* **Work to be completed**: From the listing below, copy each line that holds "大正浪漫双六の解説シリーズのご紹介".

_ _ _ _ _

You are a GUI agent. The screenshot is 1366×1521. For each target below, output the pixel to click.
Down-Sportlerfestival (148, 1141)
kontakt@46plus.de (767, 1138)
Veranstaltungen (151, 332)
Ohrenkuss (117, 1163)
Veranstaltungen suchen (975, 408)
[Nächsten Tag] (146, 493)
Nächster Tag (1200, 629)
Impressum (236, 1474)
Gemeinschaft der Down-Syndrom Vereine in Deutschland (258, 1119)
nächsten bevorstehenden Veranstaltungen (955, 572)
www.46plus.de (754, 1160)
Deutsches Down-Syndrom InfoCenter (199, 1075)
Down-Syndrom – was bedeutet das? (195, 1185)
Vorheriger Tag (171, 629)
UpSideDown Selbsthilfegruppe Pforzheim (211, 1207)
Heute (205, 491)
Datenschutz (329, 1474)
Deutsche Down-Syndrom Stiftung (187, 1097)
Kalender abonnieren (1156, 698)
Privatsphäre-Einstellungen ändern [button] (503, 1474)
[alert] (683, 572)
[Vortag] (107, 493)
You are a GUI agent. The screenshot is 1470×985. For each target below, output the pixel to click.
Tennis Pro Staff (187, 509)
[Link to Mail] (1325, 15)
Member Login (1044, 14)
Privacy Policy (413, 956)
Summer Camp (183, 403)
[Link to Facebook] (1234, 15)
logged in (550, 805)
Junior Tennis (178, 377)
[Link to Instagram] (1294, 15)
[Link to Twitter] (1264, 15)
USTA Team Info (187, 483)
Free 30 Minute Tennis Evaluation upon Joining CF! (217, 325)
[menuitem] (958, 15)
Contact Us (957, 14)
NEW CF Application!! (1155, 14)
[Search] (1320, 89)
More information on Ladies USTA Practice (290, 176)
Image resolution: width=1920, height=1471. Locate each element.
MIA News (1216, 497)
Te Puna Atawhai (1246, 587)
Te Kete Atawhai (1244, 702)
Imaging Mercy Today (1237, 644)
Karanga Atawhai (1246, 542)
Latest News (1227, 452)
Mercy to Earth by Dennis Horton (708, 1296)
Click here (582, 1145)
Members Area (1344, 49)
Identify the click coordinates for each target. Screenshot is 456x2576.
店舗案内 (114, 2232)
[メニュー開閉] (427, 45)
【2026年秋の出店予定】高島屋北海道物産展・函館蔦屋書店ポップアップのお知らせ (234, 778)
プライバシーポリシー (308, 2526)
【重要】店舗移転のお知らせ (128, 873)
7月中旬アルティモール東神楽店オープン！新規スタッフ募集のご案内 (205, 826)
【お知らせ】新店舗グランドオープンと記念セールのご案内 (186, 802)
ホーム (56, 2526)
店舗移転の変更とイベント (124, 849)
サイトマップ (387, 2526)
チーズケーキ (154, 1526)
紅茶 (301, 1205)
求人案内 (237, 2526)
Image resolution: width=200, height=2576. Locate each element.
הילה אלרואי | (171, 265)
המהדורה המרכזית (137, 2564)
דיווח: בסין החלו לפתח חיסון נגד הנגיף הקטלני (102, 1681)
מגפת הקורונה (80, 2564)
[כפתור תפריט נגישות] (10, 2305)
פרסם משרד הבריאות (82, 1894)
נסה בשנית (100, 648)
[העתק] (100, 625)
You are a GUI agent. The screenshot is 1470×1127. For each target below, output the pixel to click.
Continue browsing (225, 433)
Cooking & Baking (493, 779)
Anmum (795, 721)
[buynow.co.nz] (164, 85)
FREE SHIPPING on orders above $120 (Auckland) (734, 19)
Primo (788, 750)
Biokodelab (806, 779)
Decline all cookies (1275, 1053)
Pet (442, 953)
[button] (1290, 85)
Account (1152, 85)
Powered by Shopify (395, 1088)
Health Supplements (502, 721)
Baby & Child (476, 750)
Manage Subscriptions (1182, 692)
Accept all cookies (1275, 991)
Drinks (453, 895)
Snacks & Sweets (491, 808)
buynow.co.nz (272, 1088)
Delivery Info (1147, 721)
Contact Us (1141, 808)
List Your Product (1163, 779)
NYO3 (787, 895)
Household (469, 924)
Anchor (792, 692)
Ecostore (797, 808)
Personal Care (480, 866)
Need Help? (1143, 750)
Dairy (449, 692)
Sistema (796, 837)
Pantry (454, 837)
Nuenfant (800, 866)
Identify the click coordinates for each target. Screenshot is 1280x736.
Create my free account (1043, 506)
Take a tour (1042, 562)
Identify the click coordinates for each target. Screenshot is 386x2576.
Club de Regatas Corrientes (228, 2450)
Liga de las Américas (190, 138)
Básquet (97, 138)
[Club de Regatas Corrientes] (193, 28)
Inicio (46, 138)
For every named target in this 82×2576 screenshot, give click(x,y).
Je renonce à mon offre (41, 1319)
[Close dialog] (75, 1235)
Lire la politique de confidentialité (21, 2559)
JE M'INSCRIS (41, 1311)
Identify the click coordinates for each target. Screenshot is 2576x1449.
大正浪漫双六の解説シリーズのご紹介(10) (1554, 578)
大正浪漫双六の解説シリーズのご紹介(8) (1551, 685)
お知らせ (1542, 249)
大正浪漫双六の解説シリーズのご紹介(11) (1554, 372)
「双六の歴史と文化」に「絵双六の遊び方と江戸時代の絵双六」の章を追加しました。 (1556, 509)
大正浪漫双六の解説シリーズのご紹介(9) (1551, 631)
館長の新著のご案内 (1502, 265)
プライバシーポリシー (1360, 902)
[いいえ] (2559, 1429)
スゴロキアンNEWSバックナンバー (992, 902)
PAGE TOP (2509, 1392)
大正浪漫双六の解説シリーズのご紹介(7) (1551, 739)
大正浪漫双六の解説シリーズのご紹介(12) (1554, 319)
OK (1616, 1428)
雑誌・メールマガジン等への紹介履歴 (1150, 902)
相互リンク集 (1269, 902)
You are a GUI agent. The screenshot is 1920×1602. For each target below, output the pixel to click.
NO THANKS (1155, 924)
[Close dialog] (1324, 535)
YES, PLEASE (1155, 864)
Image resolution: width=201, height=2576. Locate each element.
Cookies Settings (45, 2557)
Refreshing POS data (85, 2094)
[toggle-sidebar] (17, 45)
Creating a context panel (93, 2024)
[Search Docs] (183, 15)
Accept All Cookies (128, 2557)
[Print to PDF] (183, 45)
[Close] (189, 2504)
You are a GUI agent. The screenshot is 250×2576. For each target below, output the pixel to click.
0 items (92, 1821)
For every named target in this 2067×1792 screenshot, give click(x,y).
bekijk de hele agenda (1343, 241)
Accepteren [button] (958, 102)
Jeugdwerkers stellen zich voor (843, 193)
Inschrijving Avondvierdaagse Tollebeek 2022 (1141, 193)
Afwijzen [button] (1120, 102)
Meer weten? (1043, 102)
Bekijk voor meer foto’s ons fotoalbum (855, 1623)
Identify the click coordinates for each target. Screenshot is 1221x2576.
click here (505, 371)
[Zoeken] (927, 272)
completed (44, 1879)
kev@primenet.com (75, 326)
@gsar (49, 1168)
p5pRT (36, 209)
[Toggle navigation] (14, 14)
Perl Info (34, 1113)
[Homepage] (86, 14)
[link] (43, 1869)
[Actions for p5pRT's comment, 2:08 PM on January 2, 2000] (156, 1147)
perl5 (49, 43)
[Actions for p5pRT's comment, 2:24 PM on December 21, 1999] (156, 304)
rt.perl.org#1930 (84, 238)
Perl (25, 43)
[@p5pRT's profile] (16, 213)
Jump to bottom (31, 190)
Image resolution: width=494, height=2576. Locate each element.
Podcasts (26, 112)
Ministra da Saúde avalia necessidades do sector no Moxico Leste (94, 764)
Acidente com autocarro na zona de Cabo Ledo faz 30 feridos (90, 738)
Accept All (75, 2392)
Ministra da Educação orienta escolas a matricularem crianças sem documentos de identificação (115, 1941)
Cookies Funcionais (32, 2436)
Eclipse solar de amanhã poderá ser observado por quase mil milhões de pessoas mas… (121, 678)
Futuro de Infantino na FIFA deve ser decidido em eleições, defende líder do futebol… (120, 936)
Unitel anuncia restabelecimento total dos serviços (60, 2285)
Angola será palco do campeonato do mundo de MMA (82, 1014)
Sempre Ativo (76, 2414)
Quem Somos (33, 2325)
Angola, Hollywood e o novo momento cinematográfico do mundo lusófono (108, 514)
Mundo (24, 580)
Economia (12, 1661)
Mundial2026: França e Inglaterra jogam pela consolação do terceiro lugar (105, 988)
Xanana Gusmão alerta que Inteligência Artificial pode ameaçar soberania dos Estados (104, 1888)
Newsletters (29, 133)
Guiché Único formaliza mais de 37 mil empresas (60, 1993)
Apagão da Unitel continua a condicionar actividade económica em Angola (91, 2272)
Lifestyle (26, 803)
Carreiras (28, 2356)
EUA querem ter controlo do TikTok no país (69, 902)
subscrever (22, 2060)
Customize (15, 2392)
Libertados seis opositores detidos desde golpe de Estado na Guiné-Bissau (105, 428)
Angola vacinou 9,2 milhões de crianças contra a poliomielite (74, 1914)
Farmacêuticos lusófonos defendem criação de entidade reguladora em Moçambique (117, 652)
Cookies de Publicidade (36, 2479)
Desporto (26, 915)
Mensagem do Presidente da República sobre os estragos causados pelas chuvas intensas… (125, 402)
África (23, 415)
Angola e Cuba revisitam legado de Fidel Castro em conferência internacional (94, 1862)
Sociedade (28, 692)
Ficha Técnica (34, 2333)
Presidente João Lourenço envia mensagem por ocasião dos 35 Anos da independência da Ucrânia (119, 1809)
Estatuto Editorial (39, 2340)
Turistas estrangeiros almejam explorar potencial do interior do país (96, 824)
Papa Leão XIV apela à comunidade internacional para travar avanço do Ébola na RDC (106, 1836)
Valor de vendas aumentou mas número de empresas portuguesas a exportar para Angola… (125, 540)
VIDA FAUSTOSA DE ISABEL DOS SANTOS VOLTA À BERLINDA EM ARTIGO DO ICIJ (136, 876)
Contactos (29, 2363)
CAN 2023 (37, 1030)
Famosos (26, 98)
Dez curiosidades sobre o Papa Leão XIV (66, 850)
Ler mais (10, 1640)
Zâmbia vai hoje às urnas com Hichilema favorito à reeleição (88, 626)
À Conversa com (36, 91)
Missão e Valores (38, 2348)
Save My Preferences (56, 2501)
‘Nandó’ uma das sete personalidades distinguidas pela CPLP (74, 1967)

_ _ _ _ _

* **The answer**:
大正浪漫双六の解説シリーズのご紹介(10) (1554, 578)
大正浪漫双六の解説シリーズのご紹介(8) (1551, 685)
大正浪漫双六の解説シリーズのご紹介(11) (1554, 372)
大正浪漫双六の解説シリーズのご紹介(9) (1551, 631)
大正浪漫双六の解説シリーズのご紹介(7) (1551, 739)
大正浪漫双六の解説シリーズのご紹介(12) (1554, 319)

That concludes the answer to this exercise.